::: PROVIDED PASSAGE :::
# [Q] samsung galaxy ace duos GT-S6802 Double Tap while calling



## onix17_5 (Sep 22, 2012)

Dear all,

please i wanna ask about the double tap when someone to call me on phone i have samsung galaxy ace duos gt-s6802.
so when some one call or i make a call, there is this lock appears and say double tap to unlock, its really annoying, i dont know from where to remove this option i cant seem to find it anywhere in the settings. please if any one have a solution let me know.

Thanks.


----------



## bizlly (Sep 24, 2012)

onix17_5 said:


> Dear all,
> 
> please i wanna ask about the double tap when someone to call me on phone i have samsung galaxy ace duos gt-s6802.
> so when some one call or i make a call, there is this lock appears and say double tap to unlock, its really annoying, i dont know from where to remove this option i cant seem to find it anywhere in the settings. please if any one have a solution let me know.
> ...

Click to collapse



as far as i know you cant remove that lock because the phone doesnt have proximity sensor... maybe this feature will be disable or modified in a custom rom


----------



## onix17_5 (Sep 24, 2012)

bizlly said:


> as far as i know you cant remove that lock because the phone doesnt have proximity sensor... maybe this feature will be disable or modified in a custom rom

Click to collapse



Thanks, but are your sure it will be disabled or modified in a custom rom?
and please what is the differ between the normal rom and the custom rom?


----------



## Aashish-kkhckr (Sep 27, 2012)

onix17_5 said:


> Thanks, but are your sure it will be disabled or modified in a custom rom?
> and please what is the differ between the normal rom and the custom rom?
:::
INSTRUCTION 1 » In the Galaxy Ace Duos thread, why does the reply say the double-tap lock can't be removed? Answer in one to three sentences.
INSTRUCTION 2 » Which phone model does the person asking in the Galaxy Ace Duos thread own?
INSTRUCTION 3 » Can you write what comes next in the Galaxy Ace Duos thread, picking up after its last quoted lines?
The listing is not needed for any of this.
::: DATA SHOWN :::
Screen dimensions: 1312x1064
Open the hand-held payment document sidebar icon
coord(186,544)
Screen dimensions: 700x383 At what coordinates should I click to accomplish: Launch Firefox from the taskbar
:::
ANSWER 1 » The phone has no proximity sensor, so the lock can't be removed. The reply adds that a custom ROM might disable or change the feature.

ANSWER 2 » A Samsung Galaxy Ace Duos GT-S6802.

ANSWER 3 »
Click to collapse



Check here for Custom ROm >>

http://forum.xda-developers.com/showthread.php?t=1894194

or see my signature...!

THE ONLY DEVELOPMENT GOING ON FOR ACE DUOS- BY Me


----------



## onix17_5 (Sep 27, 2012)

kkhckr said:


> Check here for Custom ROm >>
> 
> http://forum.xda-developers.com/showthread.php?t=1894194
> 
> ...

Click to collapse



Thanks, So basically you are saying that if i install your custom Rom the annoying lock while calling will go away right?


----------



## zahinaja91 (Feb 24, 2014)

*double tap to unlock*

hey you can try to root your phone first so after you can delete the dialer app by using app like link2sd or any app that required root and can uninstall any app that came with the firmware and download anothe dialer from playstore
 ( maybe this can help) not tested  but you can try it and if the problem still exist you can reinstall the stock firmware


----------



## blackrose1 (Nov 25, 2014)

I jave galaxy pocket and i have this problem too!!!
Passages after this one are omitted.